Data to use ::
··········

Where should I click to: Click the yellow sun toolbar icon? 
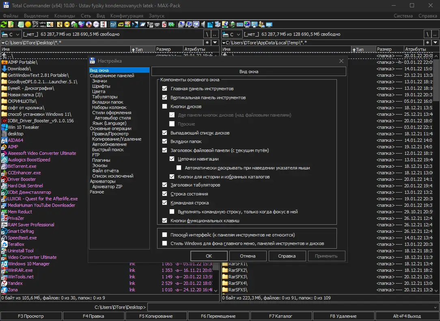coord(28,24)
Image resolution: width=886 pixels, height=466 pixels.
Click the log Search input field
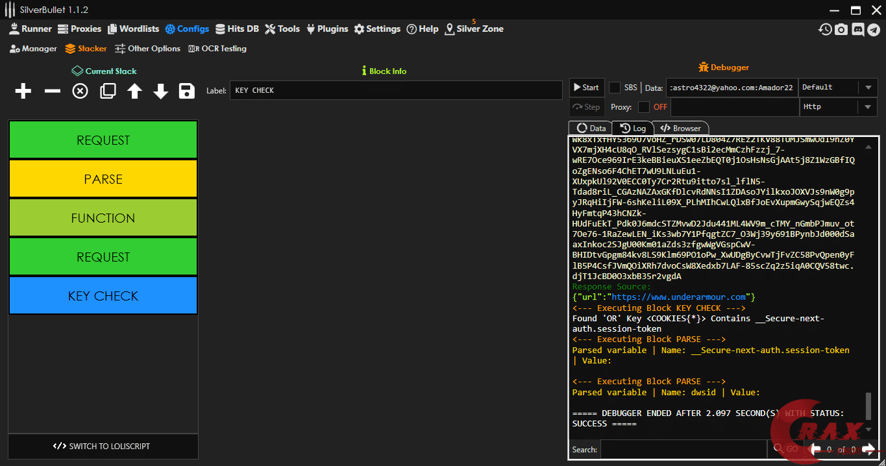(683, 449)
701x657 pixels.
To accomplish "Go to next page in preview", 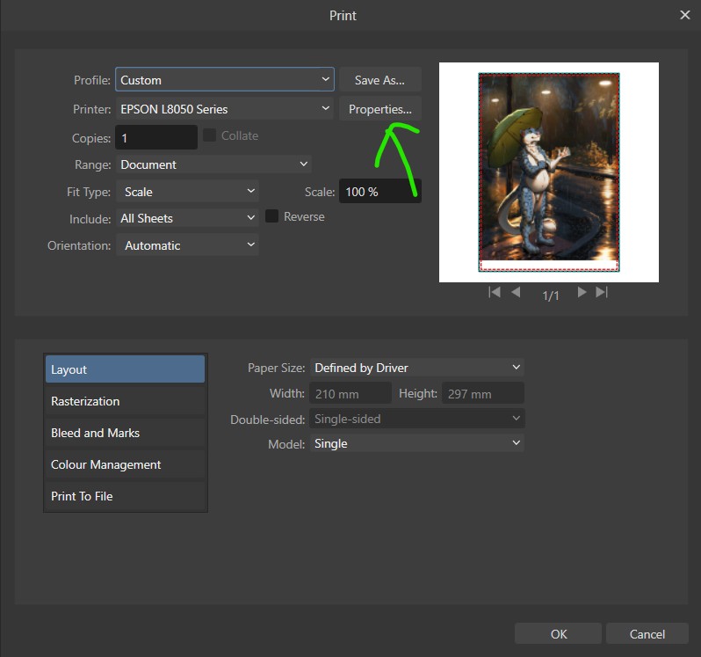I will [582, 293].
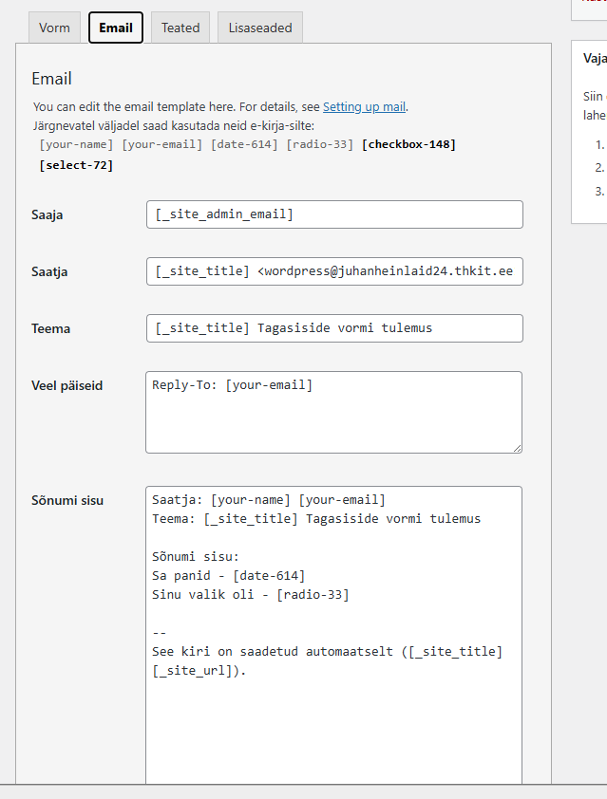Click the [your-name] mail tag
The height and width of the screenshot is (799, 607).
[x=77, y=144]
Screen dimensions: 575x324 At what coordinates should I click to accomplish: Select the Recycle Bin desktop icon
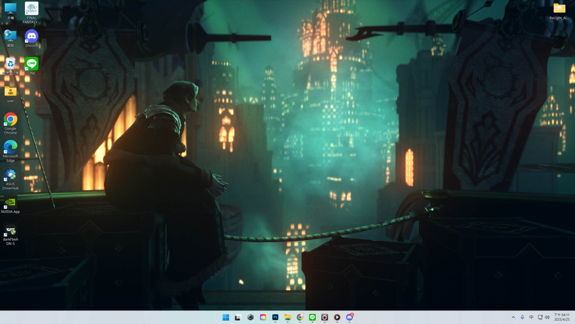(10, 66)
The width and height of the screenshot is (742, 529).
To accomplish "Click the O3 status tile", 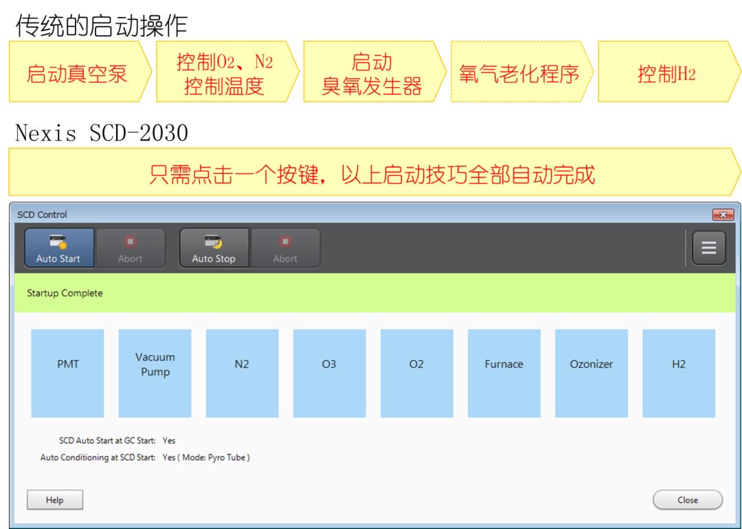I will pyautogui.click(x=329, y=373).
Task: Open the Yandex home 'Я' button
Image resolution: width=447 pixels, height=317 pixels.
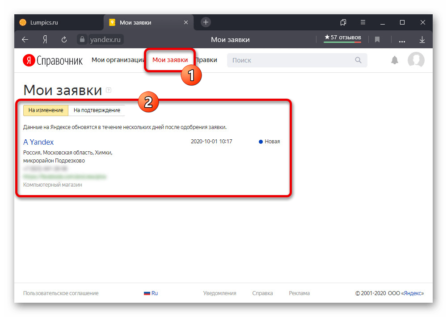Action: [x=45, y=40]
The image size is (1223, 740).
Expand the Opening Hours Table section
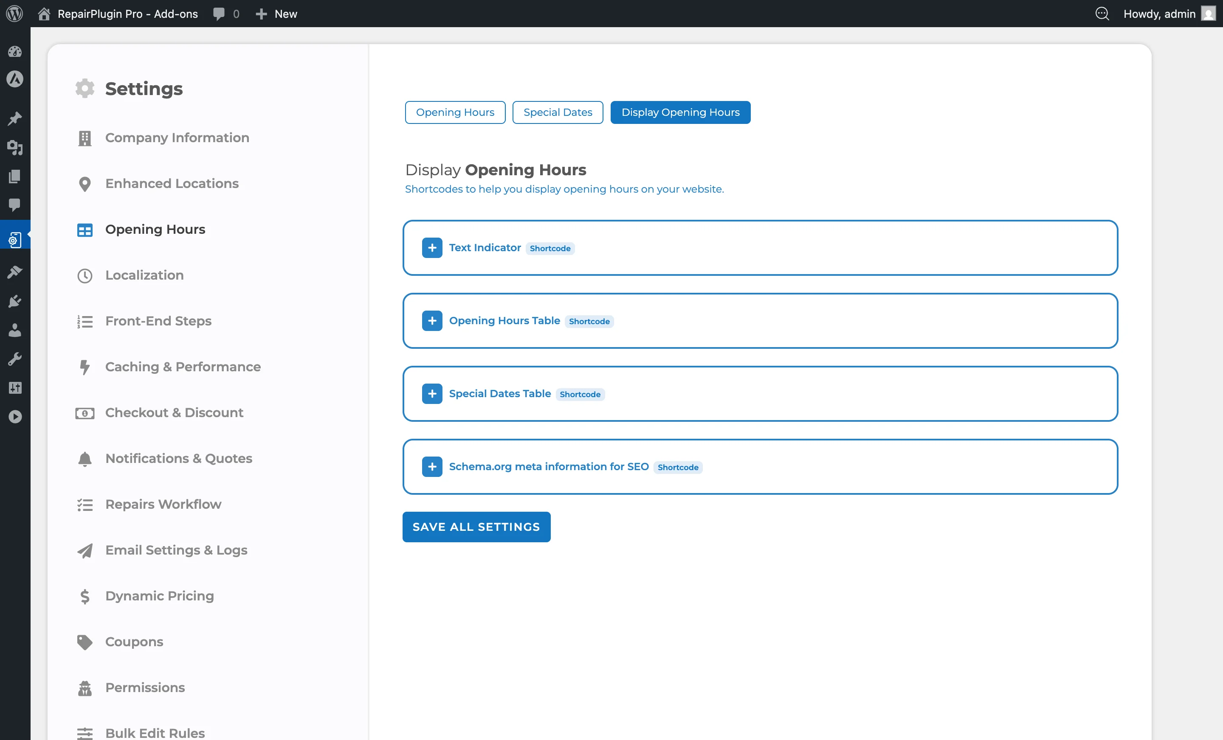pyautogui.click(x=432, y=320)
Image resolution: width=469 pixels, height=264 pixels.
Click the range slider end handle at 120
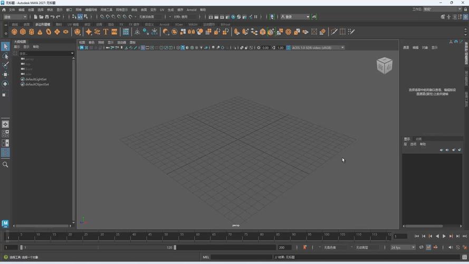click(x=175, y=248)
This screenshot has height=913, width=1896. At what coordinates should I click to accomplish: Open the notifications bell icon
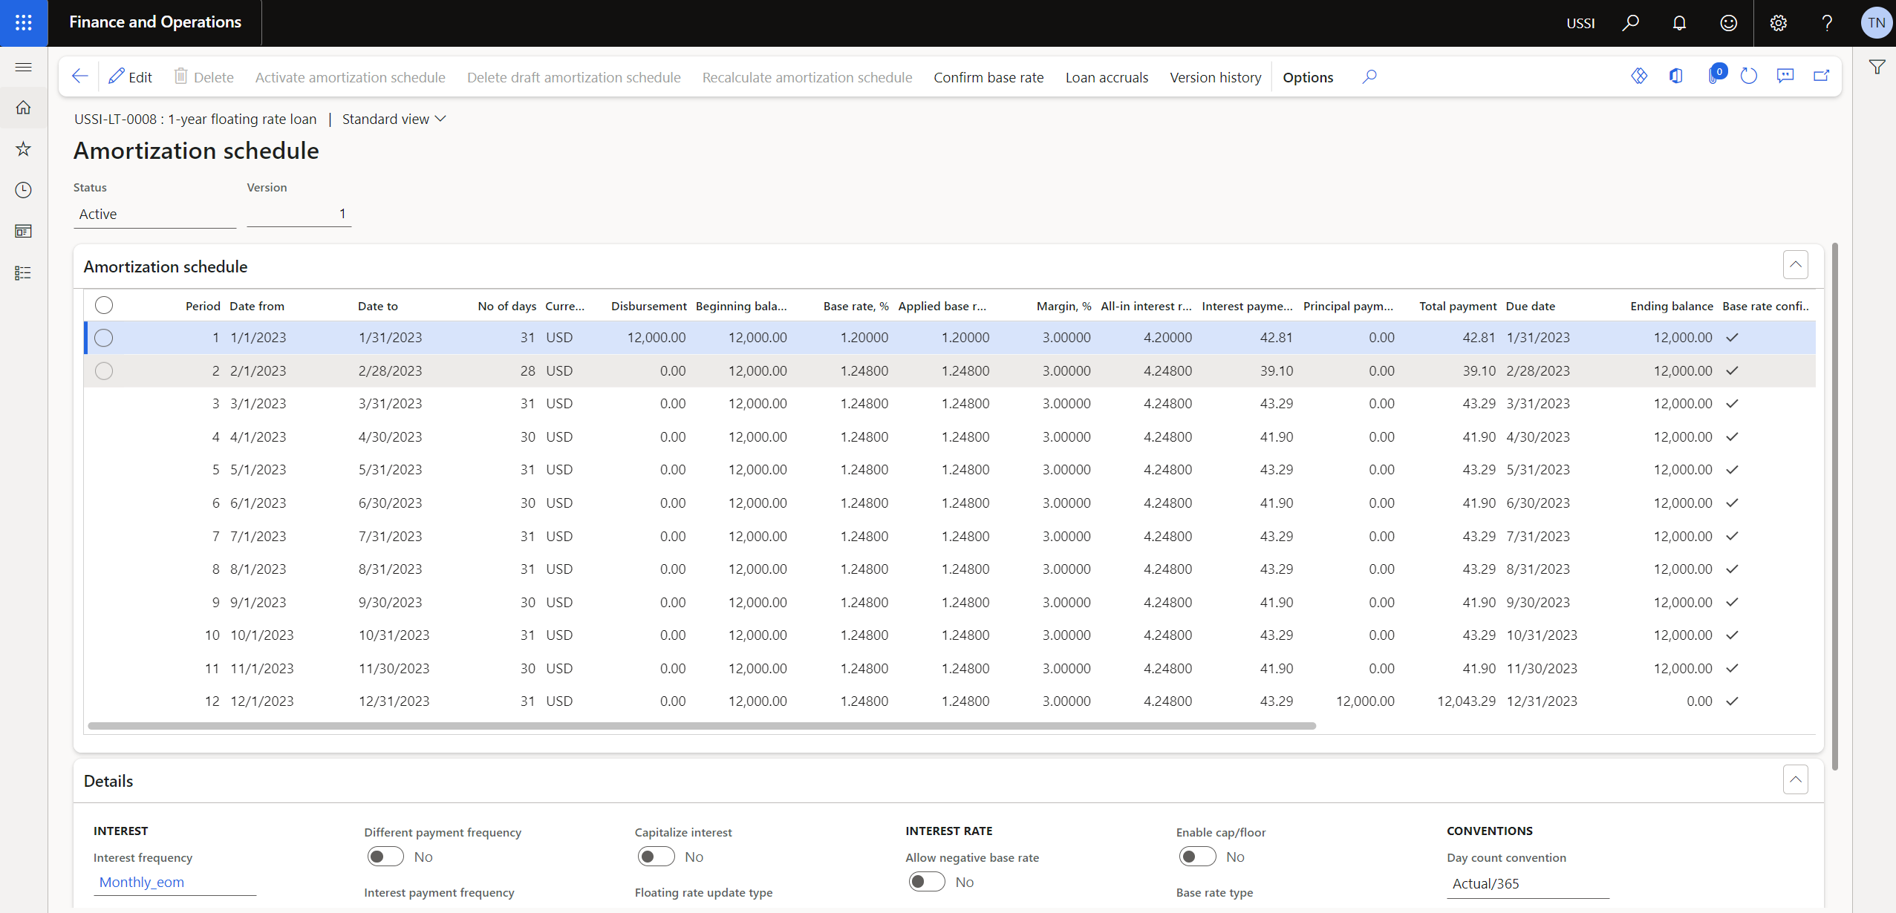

··········

Directions :: Write out again the part of the listing that opens with the line containing "Task: Open the Yandex home 'Я' button" and runs through the end of the listing, keeping the requests and multiplying every click coordinate in the answers by 1.25, rounded to whole numbers with halves rounded up. Leave the pictures out.

Output for this exercise ::
Task: Open the Yandex home 'Я' button
Image resolution: width=447 pixels, height=317 pixels.
Action: [x=56, y=50]
The image size is (1223, 740).
Expand the Opening Hours Table section
pyautogui.click(x=540, y=400)
Image resolution: width=469 pixels, height=264 pixels.
Click the range slider end handle at 120
click(x=219, y=310)
This screenshot has height=913, width=1896. At what coordinates should I click to accomplish: Open the notifications bell icon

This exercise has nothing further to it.